MADISON - Doctors have known for years that adults with thick necks and weight problems are likely to struggle with Obstructive Sleep Apnea Syndrome (OSAS), an occasionally life-threatening condition in which the upper airway becomes constricted, interrupting an otherwise peaceful night of sleep.
Unfortunately, doctors are now learning something else: Like so many other health-related issues, what's true of adults is also becoming true of children.
"Excess weight makes an individual's airway smaller, and that can have a disruptive effect on a child's nighttime breathing," says Dr. Christopher Green, a UW Health pediatric pulmonologist who studies and treats the condition. "It's becoming a big issue."

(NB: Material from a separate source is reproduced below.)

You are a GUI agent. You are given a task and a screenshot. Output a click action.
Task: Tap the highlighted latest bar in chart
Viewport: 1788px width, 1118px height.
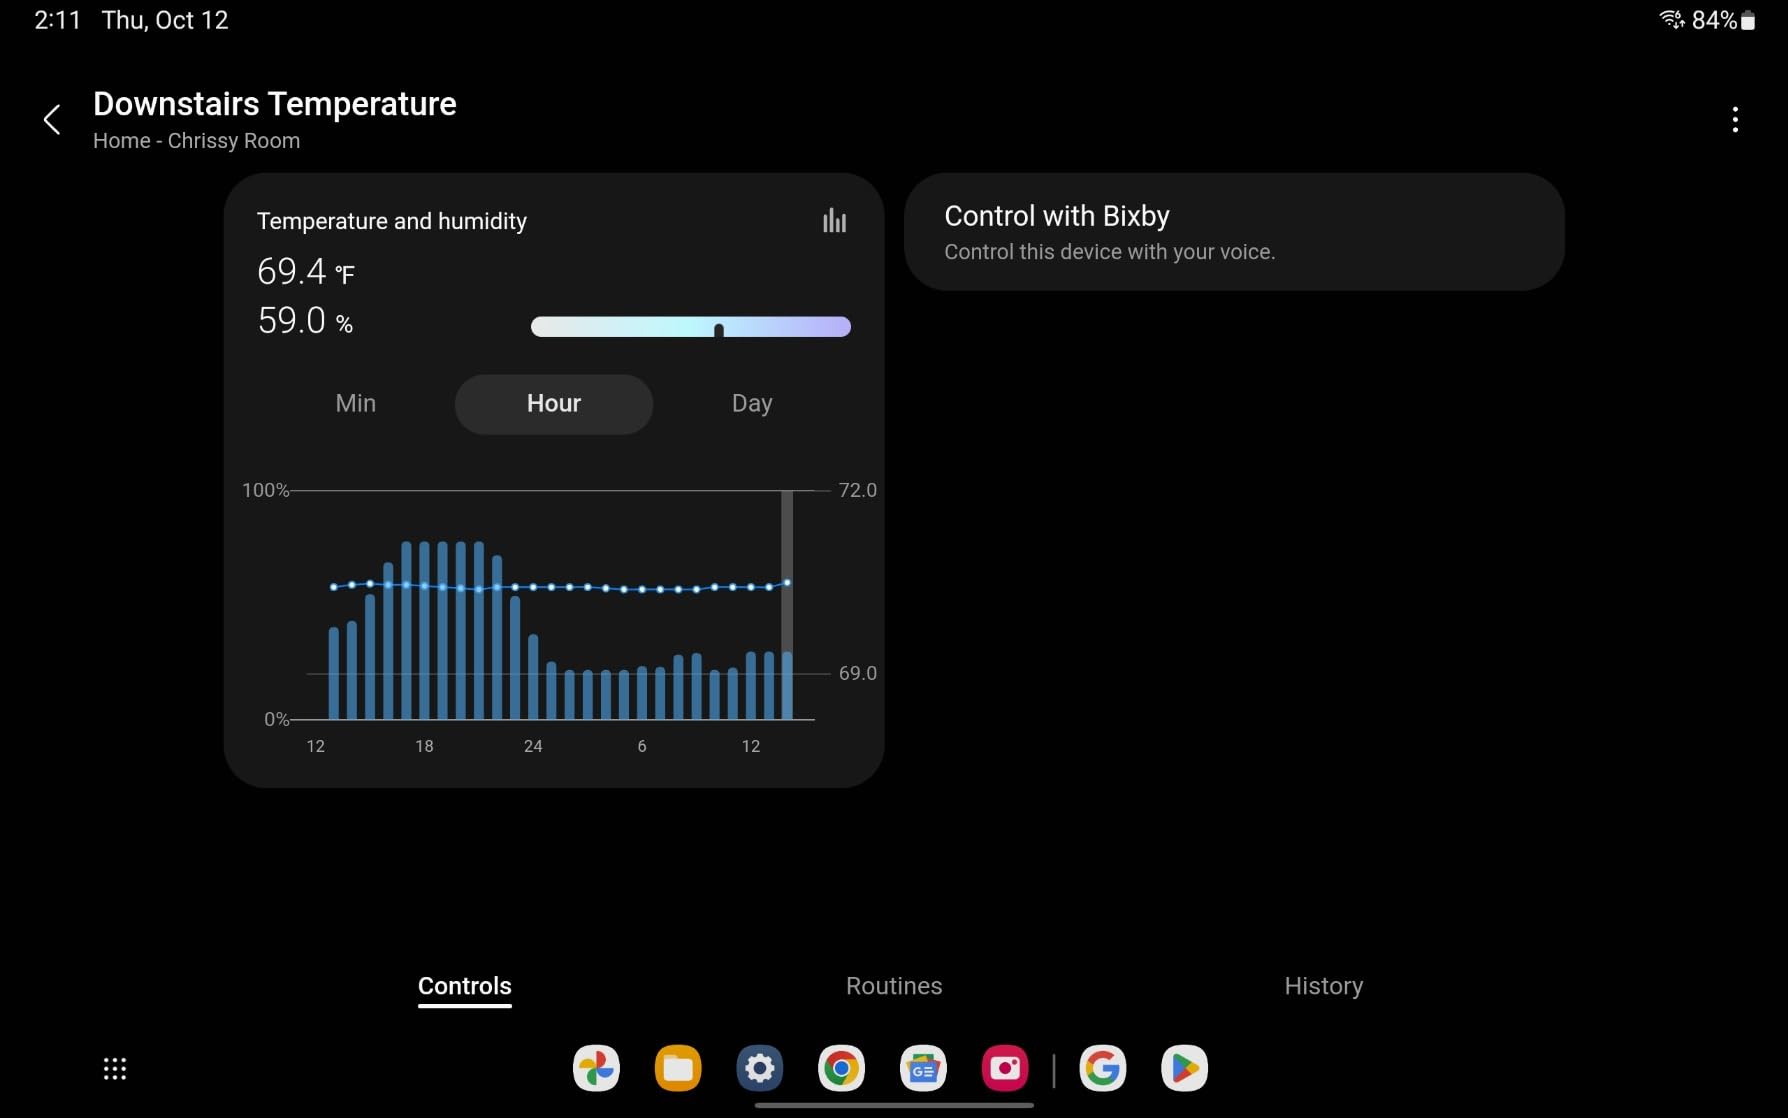[x=787, y=685]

OSAS more commonly affects children with Down Syndrome - in fact, they're 17 percent more likely to have it than children who do not have Down Syndrome. But Green believes the number of non-Down Syndrome children who have the condition is significant and growing, in part because it doesn't account for the spectrum of pediatric sleep disorders that affect children, from simple snoring and obstructive hypopnea (slow, shallow breathing) to upper airway resistance syndrome.

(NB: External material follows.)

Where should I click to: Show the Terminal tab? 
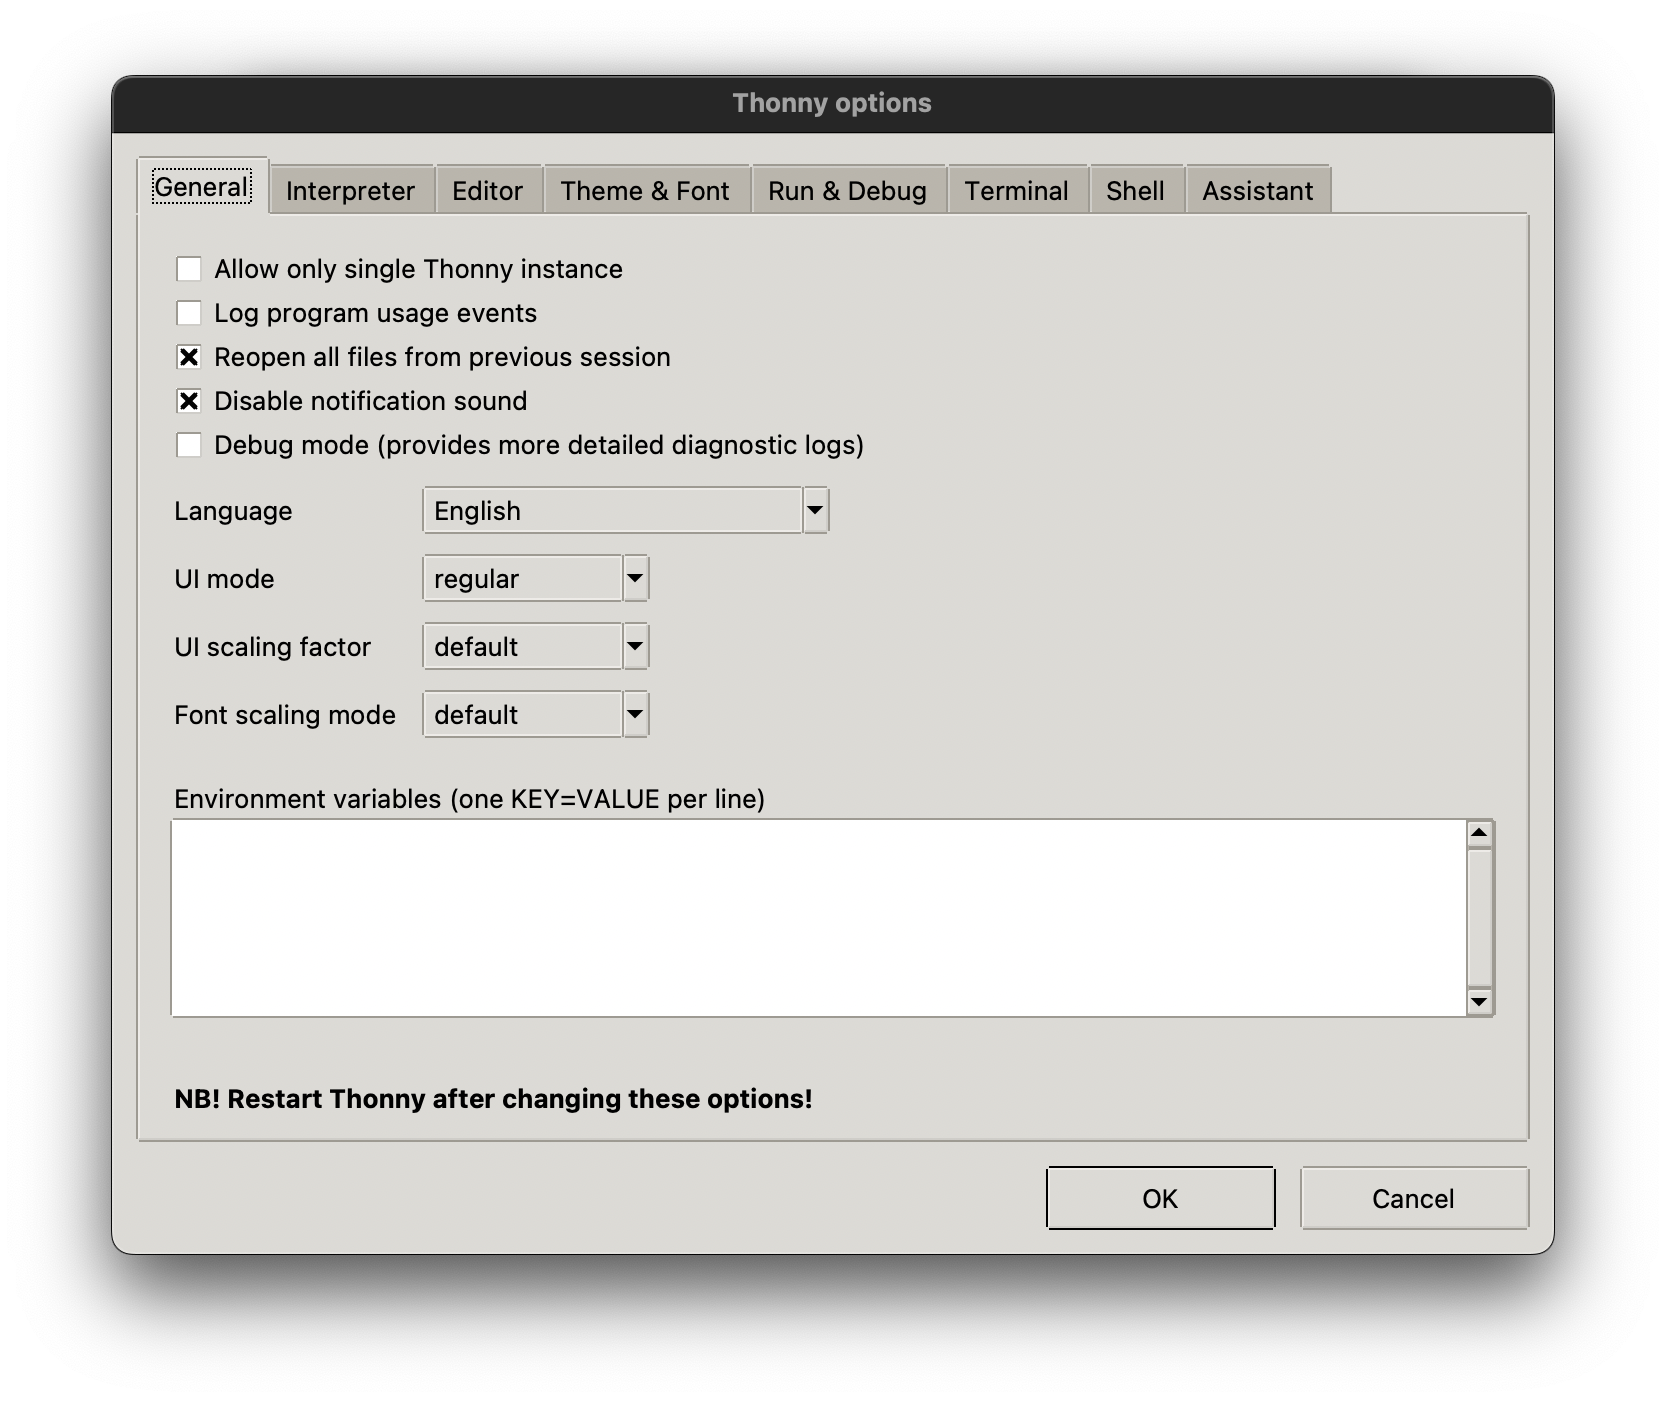tap(1016, 191)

"Too frequently, parents and physicians either fail to recognize the problem, or believe that snoring or sleep apnea is something a child will grow out of," says Dr. Green. "But emerging research is showing substantial behavioral effects in children who experience nighttime obstruction, even in those who simply snore."

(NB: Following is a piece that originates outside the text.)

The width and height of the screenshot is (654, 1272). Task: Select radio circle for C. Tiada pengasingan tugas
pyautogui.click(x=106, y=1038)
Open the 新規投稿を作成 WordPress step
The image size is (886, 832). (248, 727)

Those effects can include a long list of behaviors that can negatively affect school performance and socialization:
- Aggressive and/or antisocial behavior
- Difficulty with concentration, learning and memory
"As adults, we know that if we don't get an appropriate amount of sleep, we may not drive our car as well the next day, or perform well at work," he notes. "The same is true for children whose sleep patterns are disrupted."
To help parents and physicians recognize and address this growing problem, Dr. Green, along with Dr. Mark Kiehn, a UW Health craniofacial surgeon, has formed a Pediatric Sleep Apnea Clinic. Currently, the two treat patients at the Waisman Center in Madison two afternoons a month; in the fall, the clinic will expand its hours as it moves to a new location in UW Research Park to become part of the new Wisconsin Sleep Center.
Children who are battling obesity or have enlarged tonsils and adenoids are most at risk to develop OSAS. A sleep study can help to diagnose the condition, and, once recognized, multiple treatments can help to alleviate it. The first-line defense is surgical removal of the tonsils and adenoid glands.
"You have to take out both, or you won't fix the problem," says Green.